(Data on locating visible targets)

----

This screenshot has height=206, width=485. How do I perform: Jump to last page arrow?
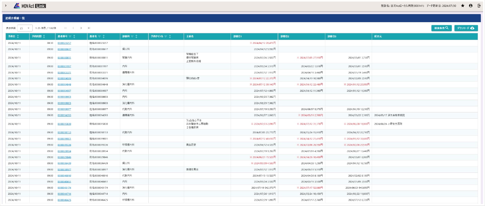point(89,28)
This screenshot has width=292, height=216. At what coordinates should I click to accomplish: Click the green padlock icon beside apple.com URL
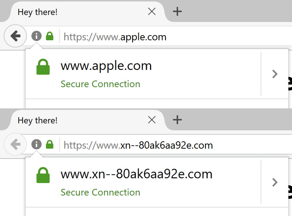coord(49,36)
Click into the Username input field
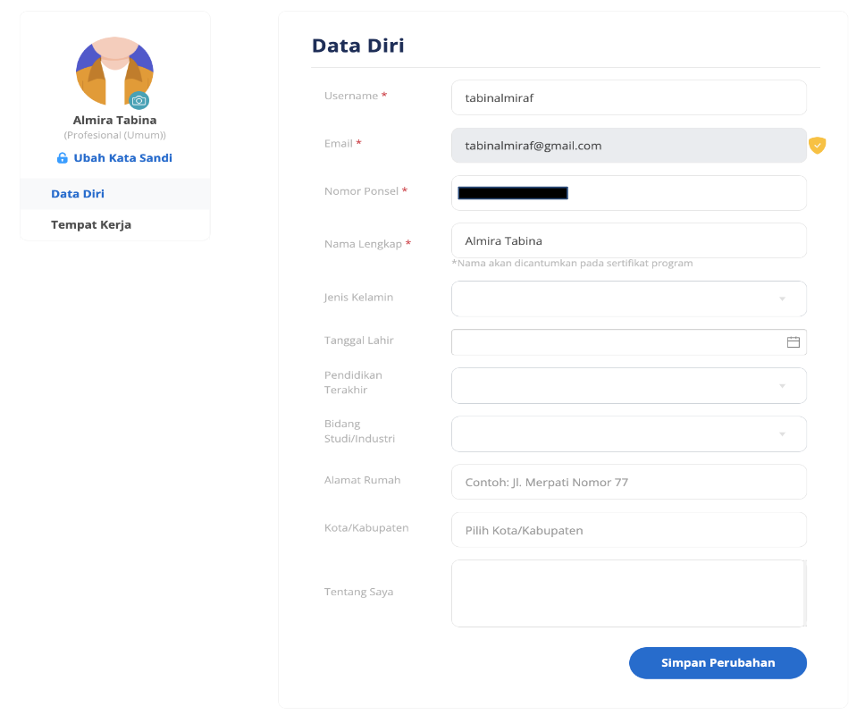 [629, 97]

----

#### Stated problem
Output the material above as a two-column CSV with the headers "request" and "location", one row per request, placing its text and its answer each in one quoted field with any line breaks replaced by spaces. Omit the pictures.

#### The output
request,location
"This screenshot has height=206, width=485. How do I perform: Jump to last page arrow?","point(89,28)"
"This screenshot has width=292, height=216. At what coordinates should I click to accomplish: Click the green padlock icon beside apple.com URL","coord(49,36)"
"Click into the Username input field","[629, 97]"